● What the task asks:
Check every line below for the word "download" and copy the ones that have it.
● ● ● ● ● ● ●
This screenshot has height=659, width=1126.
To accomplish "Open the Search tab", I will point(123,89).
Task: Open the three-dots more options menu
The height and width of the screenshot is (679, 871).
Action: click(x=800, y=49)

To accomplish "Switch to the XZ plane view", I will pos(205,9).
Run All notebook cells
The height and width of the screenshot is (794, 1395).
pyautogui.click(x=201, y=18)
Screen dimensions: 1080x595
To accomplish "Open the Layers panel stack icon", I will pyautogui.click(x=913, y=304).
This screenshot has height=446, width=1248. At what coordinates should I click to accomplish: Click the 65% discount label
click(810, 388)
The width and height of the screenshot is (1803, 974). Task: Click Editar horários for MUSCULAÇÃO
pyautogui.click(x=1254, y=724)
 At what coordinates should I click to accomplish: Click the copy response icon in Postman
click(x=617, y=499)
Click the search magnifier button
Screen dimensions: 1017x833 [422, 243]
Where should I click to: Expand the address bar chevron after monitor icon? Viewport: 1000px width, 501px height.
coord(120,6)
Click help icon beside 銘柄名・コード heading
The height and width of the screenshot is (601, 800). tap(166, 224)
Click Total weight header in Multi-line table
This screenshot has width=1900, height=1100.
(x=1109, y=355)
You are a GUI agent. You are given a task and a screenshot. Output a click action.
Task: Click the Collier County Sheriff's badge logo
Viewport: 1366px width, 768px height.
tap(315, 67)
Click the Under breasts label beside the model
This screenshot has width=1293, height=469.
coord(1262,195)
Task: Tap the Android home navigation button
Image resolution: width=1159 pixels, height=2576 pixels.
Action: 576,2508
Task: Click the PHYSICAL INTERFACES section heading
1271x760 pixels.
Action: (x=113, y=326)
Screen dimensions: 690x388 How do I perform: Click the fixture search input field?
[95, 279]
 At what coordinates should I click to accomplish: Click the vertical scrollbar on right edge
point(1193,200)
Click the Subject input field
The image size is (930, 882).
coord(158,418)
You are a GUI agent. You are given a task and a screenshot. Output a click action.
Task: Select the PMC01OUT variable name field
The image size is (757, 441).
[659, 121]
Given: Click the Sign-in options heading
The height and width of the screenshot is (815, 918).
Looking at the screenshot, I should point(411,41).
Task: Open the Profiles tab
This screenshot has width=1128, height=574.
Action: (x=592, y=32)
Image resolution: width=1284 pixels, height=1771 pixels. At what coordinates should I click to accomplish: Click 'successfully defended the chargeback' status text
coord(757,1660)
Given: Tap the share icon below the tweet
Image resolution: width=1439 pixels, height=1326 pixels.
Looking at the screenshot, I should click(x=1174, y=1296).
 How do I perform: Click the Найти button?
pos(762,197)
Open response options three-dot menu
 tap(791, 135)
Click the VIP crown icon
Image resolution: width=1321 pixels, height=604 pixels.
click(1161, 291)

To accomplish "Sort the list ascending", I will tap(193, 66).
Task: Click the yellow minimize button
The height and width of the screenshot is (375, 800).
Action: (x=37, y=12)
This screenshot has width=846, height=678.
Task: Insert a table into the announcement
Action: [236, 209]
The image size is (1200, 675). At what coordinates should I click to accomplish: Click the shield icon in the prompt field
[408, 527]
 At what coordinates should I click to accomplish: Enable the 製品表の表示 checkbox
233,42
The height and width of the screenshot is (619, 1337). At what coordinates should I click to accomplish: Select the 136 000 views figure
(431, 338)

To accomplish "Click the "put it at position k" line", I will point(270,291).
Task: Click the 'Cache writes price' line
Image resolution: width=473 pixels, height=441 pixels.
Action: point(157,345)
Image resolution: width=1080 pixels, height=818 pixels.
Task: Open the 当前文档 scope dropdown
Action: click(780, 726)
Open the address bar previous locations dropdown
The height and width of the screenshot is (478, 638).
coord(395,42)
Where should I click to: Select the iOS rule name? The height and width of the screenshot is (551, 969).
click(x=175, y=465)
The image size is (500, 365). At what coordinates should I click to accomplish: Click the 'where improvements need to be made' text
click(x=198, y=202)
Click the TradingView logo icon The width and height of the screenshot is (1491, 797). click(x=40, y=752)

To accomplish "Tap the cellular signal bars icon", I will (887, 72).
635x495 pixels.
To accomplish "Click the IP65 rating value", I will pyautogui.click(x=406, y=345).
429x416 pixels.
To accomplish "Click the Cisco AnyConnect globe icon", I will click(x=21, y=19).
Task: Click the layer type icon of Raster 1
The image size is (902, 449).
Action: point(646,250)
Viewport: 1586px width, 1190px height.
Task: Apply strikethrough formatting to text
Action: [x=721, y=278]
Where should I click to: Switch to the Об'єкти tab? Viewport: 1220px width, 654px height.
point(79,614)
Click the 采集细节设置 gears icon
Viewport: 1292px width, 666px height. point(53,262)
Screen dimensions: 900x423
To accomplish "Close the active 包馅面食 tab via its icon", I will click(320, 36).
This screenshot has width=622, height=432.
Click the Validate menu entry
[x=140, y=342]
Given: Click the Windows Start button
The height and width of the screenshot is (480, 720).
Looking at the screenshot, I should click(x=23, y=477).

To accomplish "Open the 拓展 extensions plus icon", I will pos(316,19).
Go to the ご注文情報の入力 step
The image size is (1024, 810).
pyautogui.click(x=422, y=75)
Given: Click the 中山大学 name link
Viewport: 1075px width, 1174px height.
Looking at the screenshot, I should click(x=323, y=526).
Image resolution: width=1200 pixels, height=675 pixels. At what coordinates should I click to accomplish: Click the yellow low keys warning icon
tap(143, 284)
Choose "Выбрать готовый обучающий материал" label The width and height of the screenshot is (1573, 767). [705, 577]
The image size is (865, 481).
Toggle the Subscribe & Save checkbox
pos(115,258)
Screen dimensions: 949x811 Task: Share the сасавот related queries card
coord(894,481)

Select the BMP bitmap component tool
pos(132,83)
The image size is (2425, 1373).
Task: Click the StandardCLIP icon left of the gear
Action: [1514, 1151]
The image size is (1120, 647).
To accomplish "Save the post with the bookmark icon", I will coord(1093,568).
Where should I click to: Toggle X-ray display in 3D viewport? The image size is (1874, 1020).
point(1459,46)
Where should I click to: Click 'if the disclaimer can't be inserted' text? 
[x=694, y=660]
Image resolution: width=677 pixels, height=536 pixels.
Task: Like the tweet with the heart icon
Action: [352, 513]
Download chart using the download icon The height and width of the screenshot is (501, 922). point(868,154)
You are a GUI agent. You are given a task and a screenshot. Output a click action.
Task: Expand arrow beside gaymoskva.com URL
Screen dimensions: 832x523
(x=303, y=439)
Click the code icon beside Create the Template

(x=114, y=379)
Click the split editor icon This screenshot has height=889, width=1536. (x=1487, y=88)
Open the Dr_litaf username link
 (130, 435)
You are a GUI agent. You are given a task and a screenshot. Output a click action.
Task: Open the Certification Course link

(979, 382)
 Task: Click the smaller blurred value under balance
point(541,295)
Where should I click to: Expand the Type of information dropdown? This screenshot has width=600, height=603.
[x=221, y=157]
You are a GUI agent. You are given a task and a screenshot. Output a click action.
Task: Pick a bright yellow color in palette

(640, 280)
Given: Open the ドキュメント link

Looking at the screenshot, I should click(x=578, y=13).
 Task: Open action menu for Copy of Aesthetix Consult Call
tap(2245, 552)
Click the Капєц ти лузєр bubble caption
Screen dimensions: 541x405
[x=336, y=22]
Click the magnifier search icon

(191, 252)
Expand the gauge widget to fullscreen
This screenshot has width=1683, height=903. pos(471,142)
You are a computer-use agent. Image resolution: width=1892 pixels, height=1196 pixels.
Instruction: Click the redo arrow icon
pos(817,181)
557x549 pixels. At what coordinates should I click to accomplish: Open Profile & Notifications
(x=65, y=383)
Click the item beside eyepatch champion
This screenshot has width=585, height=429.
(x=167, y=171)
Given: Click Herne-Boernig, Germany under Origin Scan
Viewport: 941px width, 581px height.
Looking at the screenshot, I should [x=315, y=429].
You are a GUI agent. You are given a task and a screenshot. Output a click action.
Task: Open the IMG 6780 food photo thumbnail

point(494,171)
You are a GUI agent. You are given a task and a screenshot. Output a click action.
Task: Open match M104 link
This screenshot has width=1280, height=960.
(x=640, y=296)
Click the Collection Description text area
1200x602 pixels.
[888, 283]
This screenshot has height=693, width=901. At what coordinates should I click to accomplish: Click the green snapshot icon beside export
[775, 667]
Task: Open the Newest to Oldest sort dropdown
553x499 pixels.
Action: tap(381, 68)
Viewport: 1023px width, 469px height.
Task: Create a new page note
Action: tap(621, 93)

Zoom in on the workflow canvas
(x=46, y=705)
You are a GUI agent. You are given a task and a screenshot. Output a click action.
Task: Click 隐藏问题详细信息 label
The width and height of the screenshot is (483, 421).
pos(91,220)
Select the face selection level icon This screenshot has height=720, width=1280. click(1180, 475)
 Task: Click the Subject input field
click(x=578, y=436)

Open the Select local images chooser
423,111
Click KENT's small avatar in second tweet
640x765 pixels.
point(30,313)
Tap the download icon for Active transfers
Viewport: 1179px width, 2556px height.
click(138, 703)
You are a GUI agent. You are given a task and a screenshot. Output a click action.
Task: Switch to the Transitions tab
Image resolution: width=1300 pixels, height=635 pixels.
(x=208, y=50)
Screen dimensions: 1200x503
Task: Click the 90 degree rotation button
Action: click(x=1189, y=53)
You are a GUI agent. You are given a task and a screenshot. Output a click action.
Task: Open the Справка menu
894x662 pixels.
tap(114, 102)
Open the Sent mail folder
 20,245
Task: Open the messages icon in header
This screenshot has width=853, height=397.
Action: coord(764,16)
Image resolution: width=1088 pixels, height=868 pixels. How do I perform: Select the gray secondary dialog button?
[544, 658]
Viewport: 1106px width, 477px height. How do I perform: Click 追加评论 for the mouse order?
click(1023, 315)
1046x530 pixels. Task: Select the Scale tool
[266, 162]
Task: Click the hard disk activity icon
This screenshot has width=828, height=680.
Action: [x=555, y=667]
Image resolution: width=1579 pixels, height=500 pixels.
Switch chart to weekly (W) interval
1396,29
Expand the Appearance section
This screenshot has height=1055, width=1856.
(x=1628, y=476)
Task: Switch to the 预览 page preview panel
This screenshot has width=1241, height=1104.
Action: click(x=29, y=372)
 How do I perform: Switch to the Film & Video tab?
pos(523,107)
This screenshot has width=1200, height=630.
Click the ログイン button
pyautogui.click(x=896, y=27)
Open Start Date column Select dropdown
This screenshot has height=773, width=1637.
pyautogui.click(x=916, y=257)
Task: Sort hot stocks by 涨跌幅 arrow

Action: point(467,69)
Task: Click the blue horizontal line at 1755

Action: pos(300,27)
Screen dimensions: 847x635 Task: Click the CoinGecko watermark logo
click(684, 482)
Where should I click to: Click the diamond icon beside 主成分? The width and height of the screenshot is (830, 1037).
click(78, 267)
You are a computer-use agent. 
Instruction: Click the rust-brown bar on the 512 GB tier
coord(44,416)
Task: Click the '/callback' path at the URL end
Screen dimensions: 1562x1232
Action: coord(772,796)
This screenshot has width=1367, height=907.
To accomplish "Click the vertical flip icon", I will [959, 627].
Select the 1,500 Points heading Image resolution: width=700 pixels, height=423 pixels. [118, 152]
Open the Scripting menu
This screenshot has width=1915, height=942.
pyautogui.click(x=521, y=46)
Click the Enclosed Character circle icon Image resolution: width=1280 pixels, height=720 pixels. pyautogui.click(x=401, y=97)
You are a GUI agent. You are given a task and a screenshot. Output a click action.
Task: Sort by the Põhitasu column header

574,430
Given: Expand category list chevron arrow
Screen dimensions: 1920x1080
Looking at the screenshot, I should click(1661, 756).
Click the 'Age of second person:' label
● ● ● ● ● ● ●
● Answer box:
Download chart using the download icon The height and width of the screenshot is (501, 922). point(868,154)
Tap the download icon for Active transfers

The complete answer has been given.